**WORK TASK**
The response must contain every line from the records below that has "with".

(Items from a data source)
++++++++++
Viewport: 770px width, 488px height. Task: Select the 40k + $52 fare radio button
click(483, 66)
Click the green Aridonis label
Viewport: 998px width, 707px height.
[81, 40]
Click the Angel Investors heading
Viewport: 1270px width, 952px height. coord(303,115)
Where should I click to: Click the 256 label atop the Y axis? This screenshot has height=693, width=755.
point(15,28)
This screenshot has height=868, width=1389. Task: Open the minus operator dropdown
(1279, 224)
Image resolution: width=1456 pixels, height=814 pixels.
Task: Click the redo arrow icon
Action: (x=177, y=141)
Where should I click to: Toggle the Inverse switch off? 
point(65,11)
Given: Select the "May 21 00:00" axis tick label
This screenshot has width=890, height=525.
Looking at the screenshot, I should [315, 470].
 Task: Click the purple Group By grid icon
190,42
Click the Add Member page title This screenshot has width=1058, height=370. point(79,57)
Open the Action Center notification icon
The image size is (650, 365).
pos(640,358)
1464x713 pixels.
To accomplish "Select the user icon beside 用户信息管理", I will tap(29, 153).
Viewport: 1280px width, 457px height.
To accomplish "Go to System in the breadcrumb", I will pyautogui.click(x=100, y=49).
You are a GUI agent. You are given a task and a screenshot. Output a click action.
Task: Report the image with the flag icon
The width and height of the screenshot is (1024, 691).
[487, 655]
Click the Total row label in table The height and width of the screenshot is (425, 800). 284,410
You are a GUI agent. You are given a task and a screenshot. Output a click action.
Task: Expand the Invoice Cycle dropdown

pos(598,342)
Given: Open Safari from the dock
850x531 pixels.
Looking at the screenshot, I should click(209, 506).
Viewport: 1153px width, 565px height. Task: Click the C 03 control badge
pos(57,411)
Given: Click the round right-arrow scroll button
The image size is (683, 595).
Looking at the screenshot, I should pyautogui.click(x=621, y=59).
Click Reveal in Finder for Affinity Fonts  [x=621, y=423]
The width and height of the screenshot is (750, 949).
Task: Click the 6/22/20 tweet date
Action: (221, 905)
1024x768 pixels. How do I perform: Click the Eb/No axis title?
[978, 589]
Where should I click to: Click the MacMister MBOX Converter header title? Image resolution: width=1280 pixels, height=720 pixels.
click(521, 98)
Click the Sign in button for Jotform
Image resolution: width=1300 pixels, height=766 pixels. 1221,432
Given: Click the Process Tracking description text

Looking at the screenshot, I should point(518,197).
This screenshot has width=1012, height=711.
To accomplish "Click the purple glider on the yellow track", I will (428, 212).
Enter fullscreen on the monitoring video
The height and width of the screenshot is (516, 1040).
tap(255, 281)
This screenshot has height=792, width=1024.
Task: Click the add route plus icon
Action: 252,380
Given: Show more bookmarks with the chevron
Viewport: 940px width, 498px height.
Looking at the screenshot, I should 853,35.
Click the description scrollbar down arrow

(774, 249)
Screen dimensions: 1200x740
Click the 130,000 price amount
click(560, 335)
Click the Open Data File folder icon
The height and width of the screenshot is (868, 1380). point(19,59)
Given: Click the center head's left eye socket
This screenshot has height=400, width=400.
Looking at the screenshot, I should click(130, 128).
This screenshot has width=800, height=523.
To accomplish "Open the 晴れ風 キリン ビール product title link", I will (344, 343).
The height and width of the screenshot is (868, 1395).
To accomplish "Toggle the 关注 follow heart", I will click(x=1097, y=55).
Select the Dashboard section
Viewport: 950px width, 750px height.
++++++++++
**TASK RESPONSE**
Task: Report the image with the flag icon
Given: Show more bookmarks with the chevron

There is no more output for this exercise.